Has anyone tried squat/camping on Saddlebunch Keys?
YOu can ride the bike trail form Key West to there.
Old State Rd 4A/ 939A goes on for 5miles from Sugarloaf Key along the ocean side.
Seems pretty empty ....just perfect to hang and camp
If things go my way I want to take my bike down there to key west and camp at Saddlebunch.
I used to live down in Key West when it was cheap [long ago] and I need to return......


----------



## Jackthereaper (Oct 8, 2018)

I have a friend from miami that says he used to go backpack both in the keys and up north. He was a navy pilot for a while, and now lives outside the area but i sent a text to ask

Does the tide make it marshy there?

*edit* so i have heard back and he says 100 percent you wont have problems. Pitch a tent and enjoy, he knows ppl who take 10-20 in a group camping there even still(in 2018, he now lives in austin).

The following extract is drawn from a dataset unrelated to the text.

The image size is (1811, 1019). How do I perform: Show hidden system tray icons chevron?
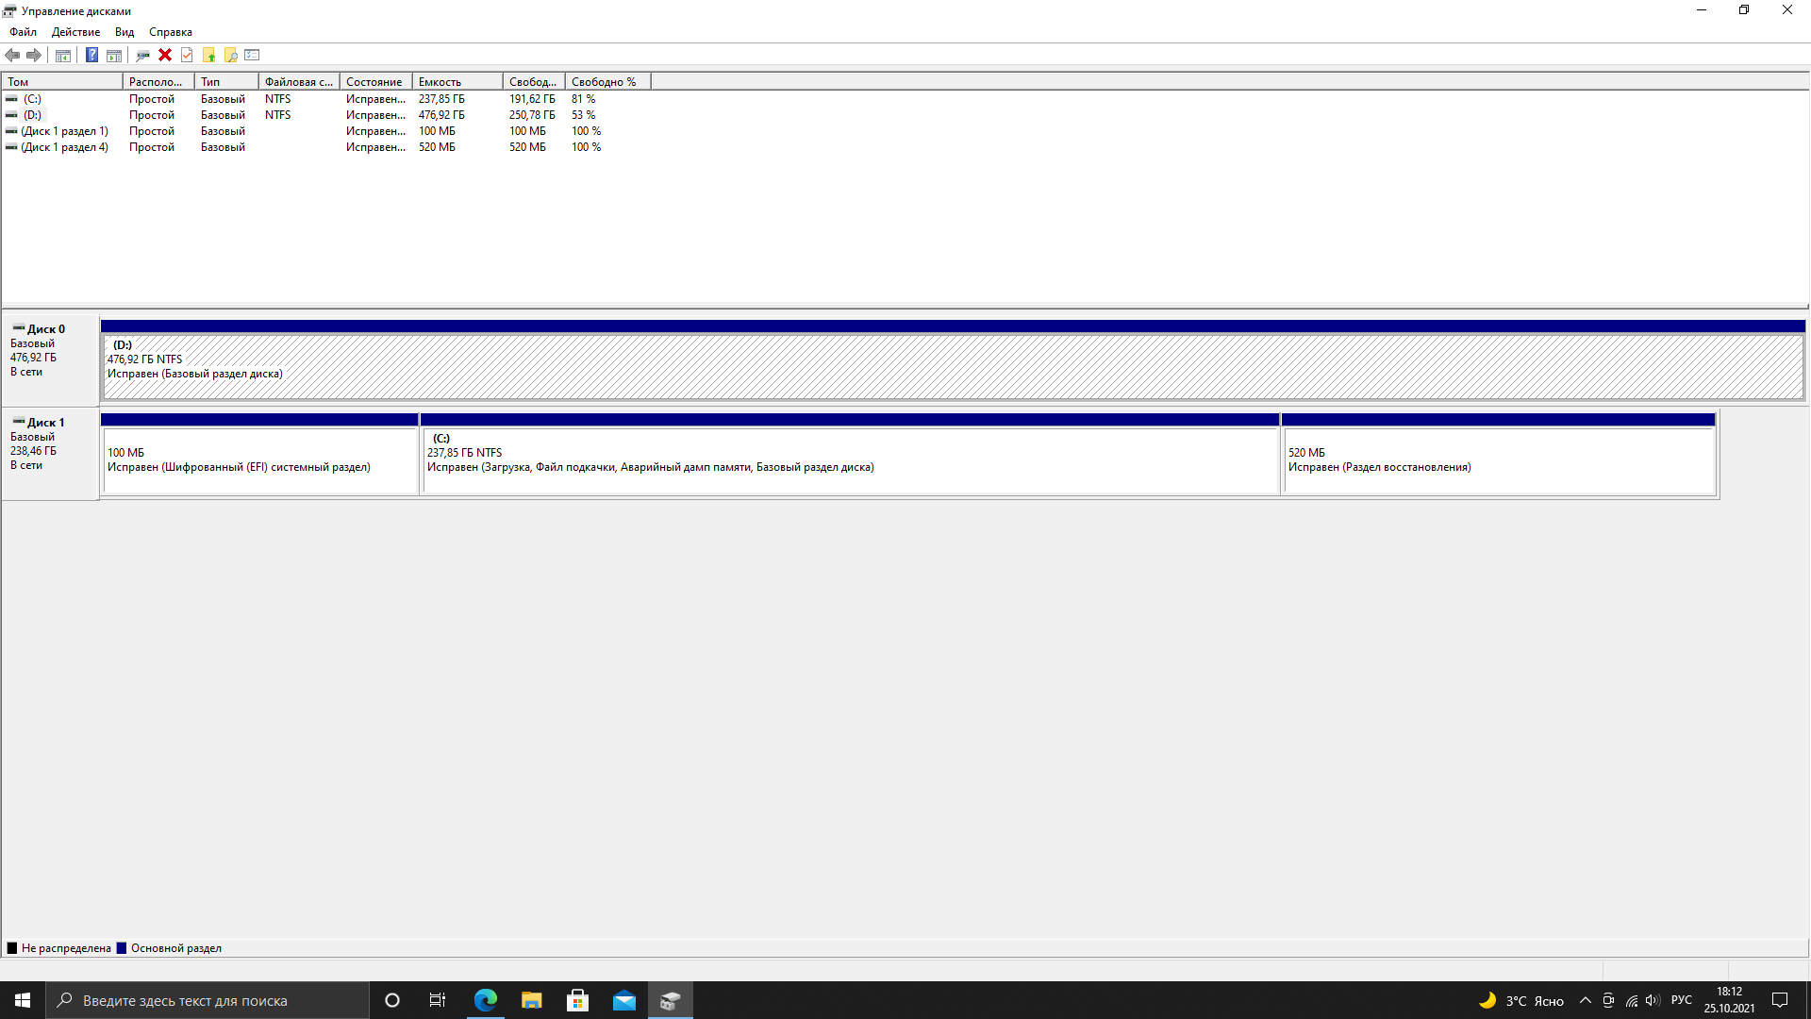pyautogui.click(x=1585, y=1000)
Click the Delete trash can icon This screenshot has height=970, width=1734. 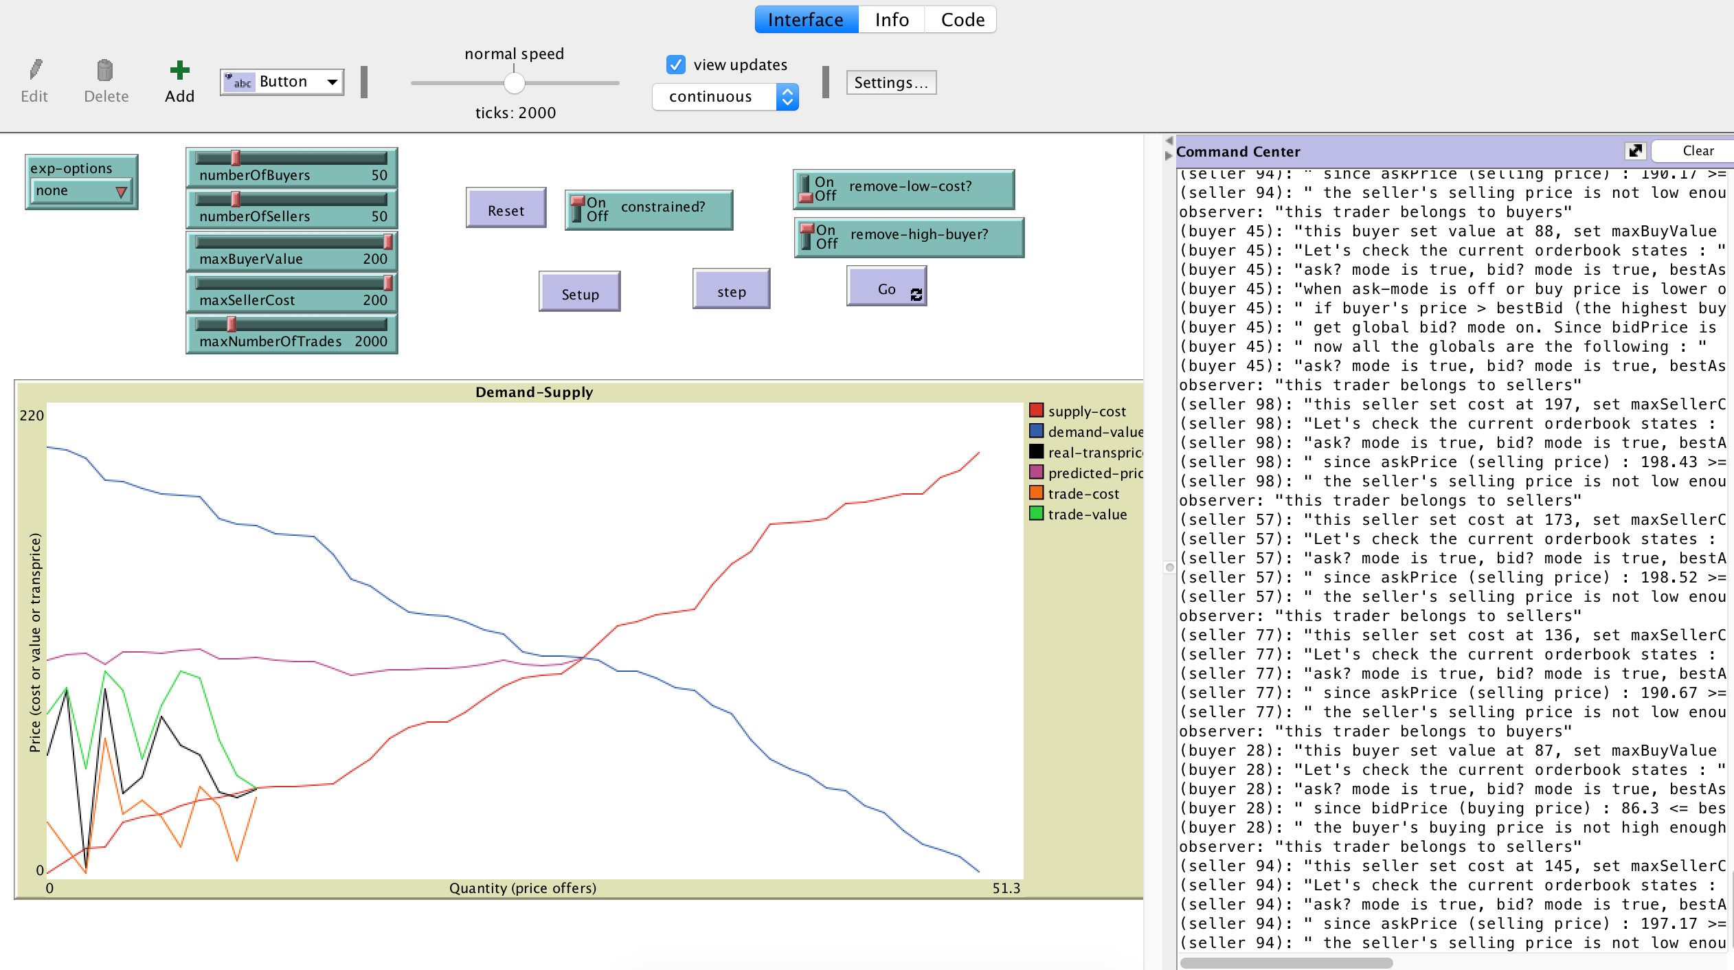click(105, 69)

I would prob watch the weather right now, its hurricane season


----------



## Timothy Englert (Oct 20, 2018)

Never camp down there from June to October the mosquitoes will eat you alive!...Nov to May is good. I used to camp/squat down there in the 80s..but would like to again..the bike trail covers a lot of the bridges...... Key West can be heaven or Hell depending whether She [Key West], blesses you with her graces or not....


----------



## cixcell (Apr 25, 2020)

yeah i knew the keys like the back of my hand up till irma. havent seen them since but during summer the skeeters and especially noseeums will be brutal. used to live in homestead between 2005-2016 so i was always down there. winter its heaven down there. i suppose you could sleep under the bridges in the keys on the way down. all youll see is fishermen occasionally. good fish to be caught under there too. you could probably sleep off parts of card sound road too during the winter but all i ever saw was a crazy guy camping out there during the summer. tons of area behind the homestead air force base and the turkey point nuclear plant too thats pure wilderness and random roads. but again, keep it to winter. youll regret the 2 inch horseflies in summer. plenty of summer camping in florida but you have to be north of jupiter before it gets tropical.


----------



## cixcell (Apr 25, 2020)

btw saddlebunch area is usually alot of shallow mangrove flats on hard bottom. theres some sandy beaches out there too though but you gotta get to them by kayak.


----------